The audiences are in three groups:
1) Kids. They love the characters and normally aren't going to care about social media too much. They just want to see their favorite people go out there and perform. I don't think anything's changed here.
2) Fans who are big into social media. I think this is fine, IMO. You don't have to be a bad guy all of the time to come off as a bad guy on the show. Think of the worst people on TV. Joffrey, Stringer Bell, Adebisi, Matt Damon. You think those people are like that in real life? More than likely no.

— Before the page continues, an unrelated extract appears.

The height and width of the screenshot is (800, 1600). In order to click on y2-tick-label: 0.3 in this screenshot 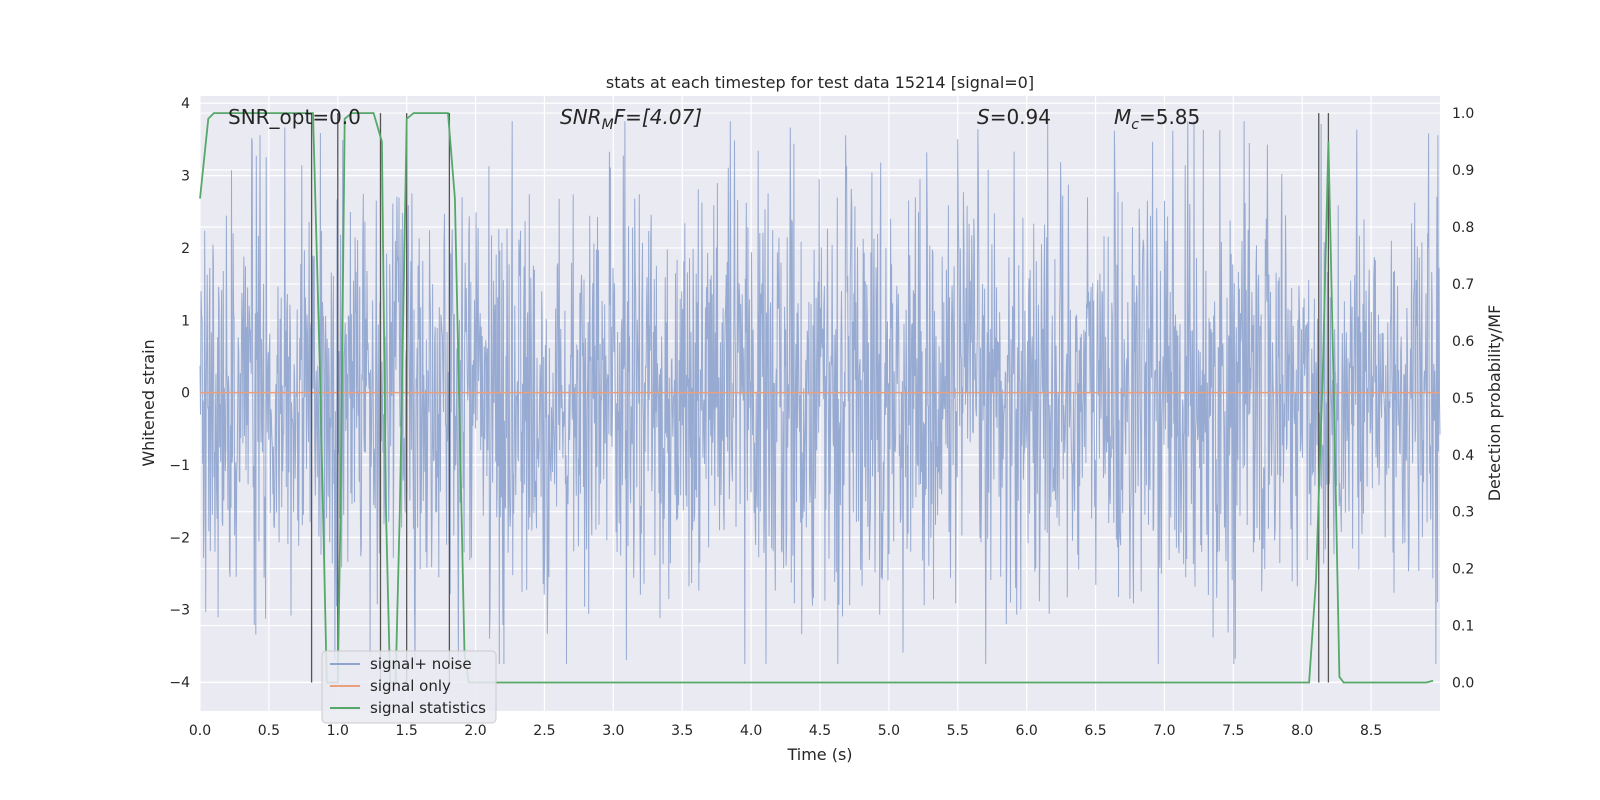, I will do `click(1463, 513)`.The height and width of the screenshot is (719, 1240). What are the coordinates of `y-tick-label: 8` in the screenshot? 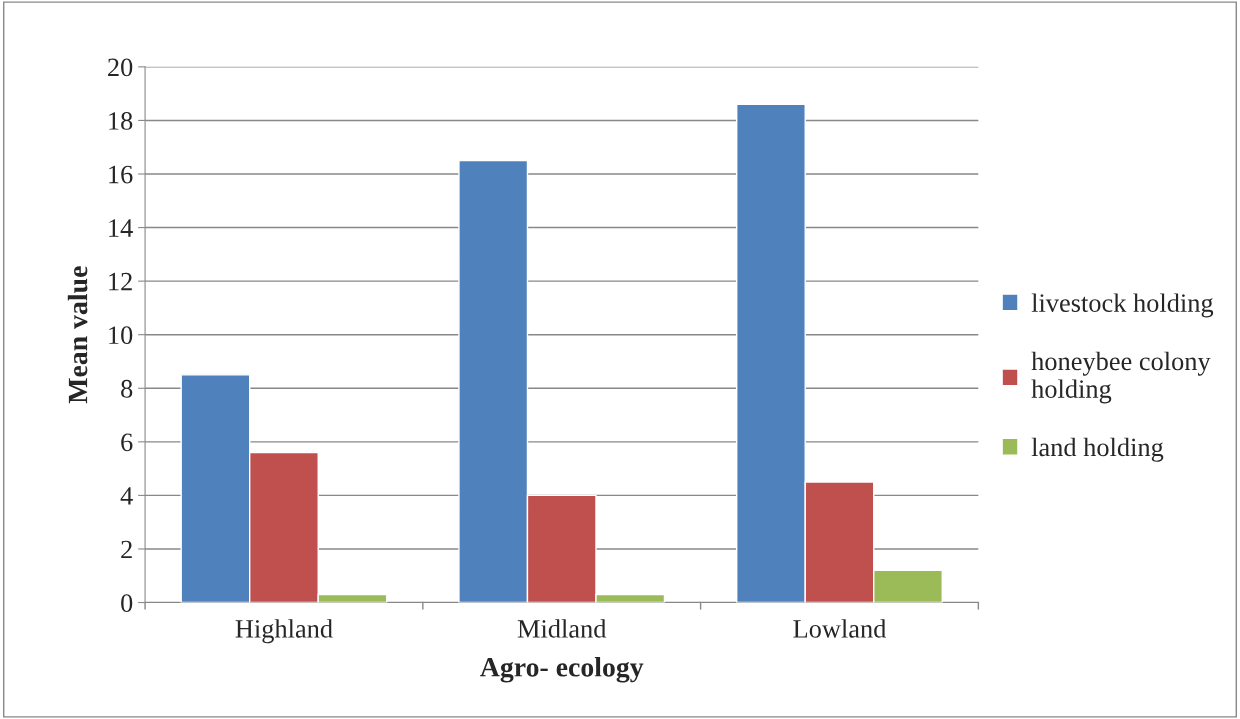 It's located at (127, 388).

Fans of the product still (I hope!) have the ability to parse between "very good characters" and "generally assholes." The Miz, for a good three years, was the biggest pure heel in WWE (his latest run, not his WWE Championship run), and he was not only the nicest person to meet, but was the first person to do literally any community outreach (that John Cena couldn't make it to). Sami Zayn...same guy. I think that the blurring of real life vs characters makes it a -little- harder to grab new fans but ultimately the performances and character arcs are what win them over, if it happens.
3) "It's Still Real To Me, Dammit" people, which...look, don't cater to those mfs, ok?
It's fun. It's entertainment. Just like any sport, just like Pokemon Go, just like gambling, just like birdwatching. It's just a matter of who's into it or not.